* **Work item**:
Reproduce the stretch of the taco truck piece from "The other day" through "of Los Angeles.", swapping "Jefferson" for "Washington".

* **Page extract**:

::::::

The other day Pierre made a visit to Beto’s Tacos, a truck that stations itself on Jefferson at Redondo a few blocks west of La Brea – pretty close to where I live – and gave it a strong recommendation. Carmen and I went there tonight for dinner, and found it to be super good.

This stretch of Jefferson next to the Expo Line tracks is industrial in nature and totally quiet at night, but near to a dense residential neighborhood to the north. We were there at about 8:00 on a Saturday night. The industrial nature of the environment contributes to a Blade Runner Urbanism sensibility – here referring to the fact that Blade Runner is supposed to depict a terrible post-apocalyptic version of the city; but to the viewer, the dense, multi-ethnic, urban downtown in which Deckard enjoys his street-vendor noodles is a pretty appealing vision of Los Angeles.

Beto’s establishes a little outpost of urbanity here in the wasteland. The truck is parked on the street, and a tarp is tied from the truck’s canopy to the steel fence of the adjacent empty parking lot, creating a low roof over the sidewalk and transforming it into a quite cozy dining room, trapping warm air and creating an intimate acoustic environment. Unlike most trucks, Beto’s is configured so that you can really see the action inside, and watch your tacos being made. The staff was friendly and quite obviously conscientious about making tacos righteously.

::::::

* **Dataset content**:
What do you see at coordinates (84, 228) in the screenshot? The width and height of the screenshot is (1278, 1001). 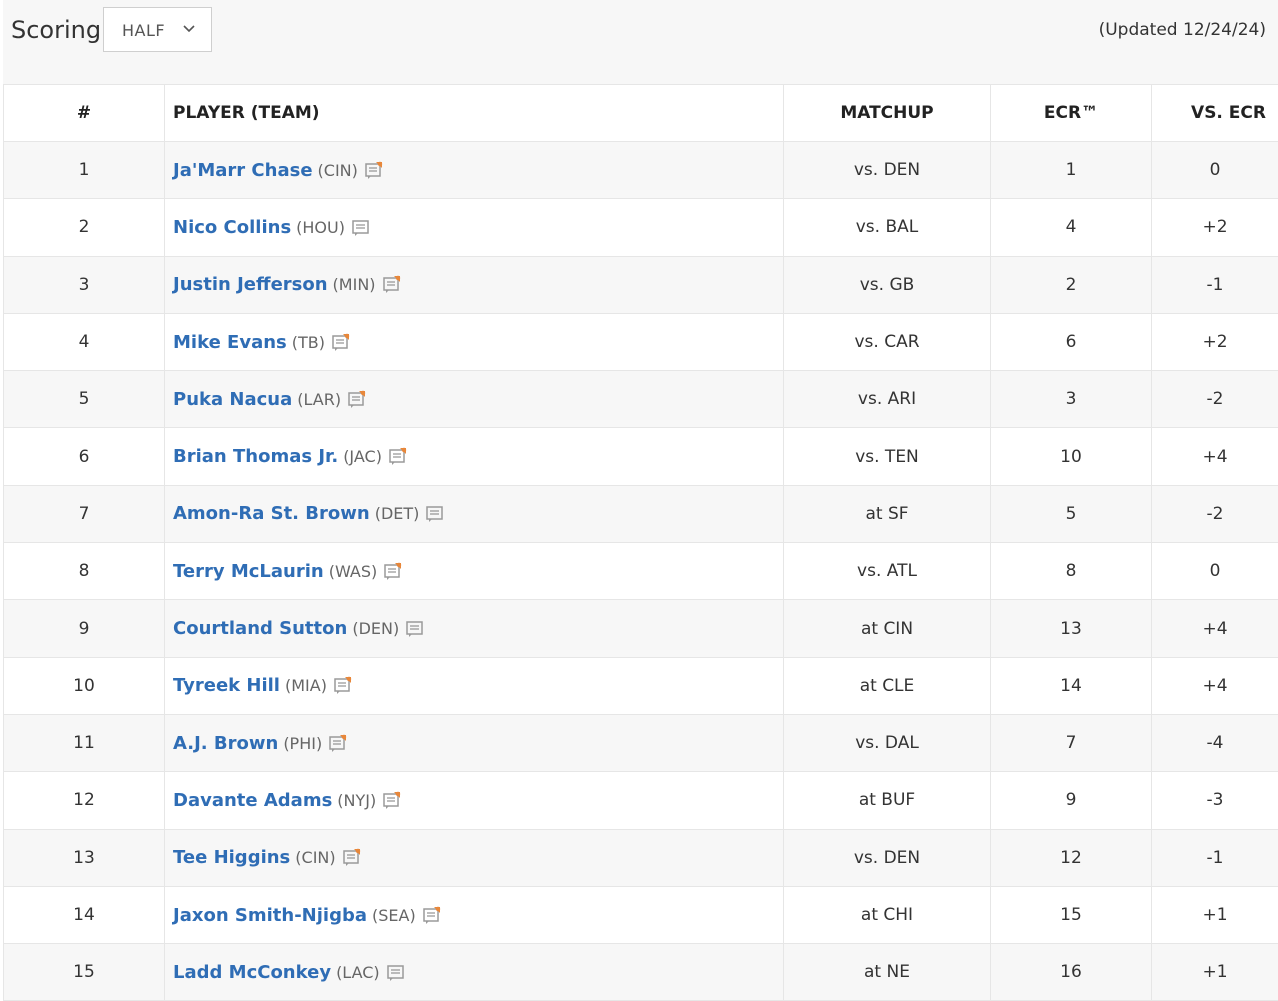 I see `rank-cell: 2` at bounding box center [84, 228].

::::::

* **Reply**:
The other day Pierre made a visit to Beto’s Tacos, a truck that stations itself on Washington at Redondo a few blocks west of La Brea – pretty close to where I live – and gave it a strong recommendation. Carmen and I went there tonight for dinner, and found it to be super good.

This stretch of Washington next to the Expo Line tracks is industrial in nature and totally quiet at night, but near to a dense residential neighborhood to the north. We were there at about 8:00 on a Saturday night. The industrial nature of the environment contributes to a Blade Runner Urbanism sensibility – here referring to the fact that Blade Runner is supposed to depict a terrible post-apocalyptic version of the city; but to the viewer, the dense, multi-ethnic, urban downtown in which Deckard enjoys his street-vendor noodles is a pretty appealing vision of Los Angeles.